Schools all over the country are redesigning their instructional models to provide personalized learning for students. The term personalized learning is used in different ways, often interchangeably with blended or competency-based learning. Susan Patrick and colleagues at iNACOL released Mean What You Say in October, which reviews how these terms are used and proposes a way to integrate them. The paper provides a good overview of the terms and some of the overlap between them.
In our work at the Gates Foundation, we sort out the terms this way for now:
- Personalized learning — students’ learning experiences are tailored to their individual needs, skill levels, and interests. Students engage in a variety of instructional approaches and are able move at a pace that works best for them. The learning experience is also designed to help students build deep connections with their teachers and other students. For us, this is the big idea that has the potential to drive breakthrough results for students.
- Blended instruction — personalizing the learning experiences of every student is a difficult task, and no one knows better than teachers how hard it can be. Blended instruction incorporates or “blends” the best of what teachers do with the support of instructional technologies that help strengthen the time teachers spend with their students. Not all blended instruction is personalized — some schools layer technology onto their one-size-fits-most instructional models. But when educators commit to personalized learning, it’s incredibly difficult to achieve it for large groups of students without blended instruction.
- Competency-based progressions — these are a key feature of school models that make learning paths visible to students and allow them to go at a pace that works best for them, moving on when they can demonstrate they’ve learned a concept or acquired a skill. Some schools have been using competency-based progressions for years, but the growing focus on personalized learning has exposed the idea to a wider audience.
We support many new and redesigned district and charter schools built around personalized learning. Over the next couple of years they will produce meaningful evidence of whether they can consistently accelerate learning for students, including those who have struggled in the past. To complement a multi-year quantitative evaluation run by RAND, we are working with a number of partners to produce more qualitative, descriptive data about what these schools are up to.
One effort underway with a number of educators and thought partners is identifying some attributes shared by personalized learning (PL) schools. It’s still very much a work in progress and will serve as a complement to the helpful blended learning taxonomy developed by the Christensen Institute. By making sense of what the pioneers in the PL school space are doing, we hope to make it easier for the next wave of school design teams to get started. Here are the four shared attributes we’re seeing so far, with brief descriptions:
Learner profiles — Each student has a profile that reflects his or her individual skills, gaps, strengths, weaknesses, interests, aspirations and goals. Profiles are refreshed frequently to provide an up to date picture, and are accessible to students, teachers and parents.
Personal learning paths — Each student follows a path through content and skill progressions, in ways that work best for him or her, through a variety of learning experiences.
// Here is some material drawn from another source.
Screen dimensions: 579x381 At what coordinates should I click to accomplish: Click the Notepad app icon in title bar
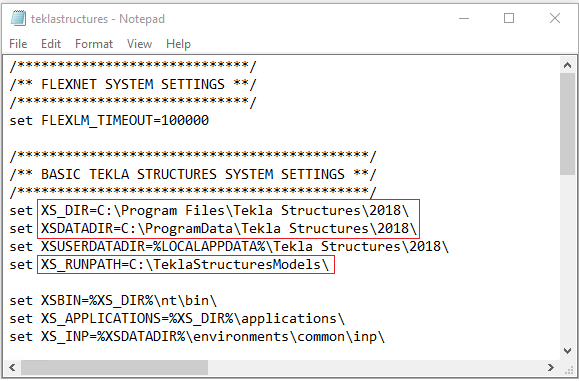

Students have the tools and support they need to develop ownership of their paths. And while the paths vary by learner, the destination is the same — clear, high standards of academic performance and the cognitive and non-cognitive skills students need for success.
Individual demonstration of mastery — Students move along their learning paths as they demonstrate mastery of content, concepts and skills. They receive constant feedback about how they are doing and can engage in assessments and performance tasks when they feel ready.
Flexible learning environments — Time, space, roles, and instructional methods flex with the needs of students and teachers rather than being fixed variables.
Figuring out whether these attributes are present in a PL school isn’t a yes or no proposition. From school to school, some of the attributes are more fully developed, while others are more nascent. To help reflect what the attributes look like in practice, each will include a number of “how” components, which are still very much under construction. The attributes will continue to evolve over the next few months as educators discuss and debate them, and the “hows” will get firmed up and widely shared and shaped.
Please feel free to share any feedback you might have about the attributes at this early stage.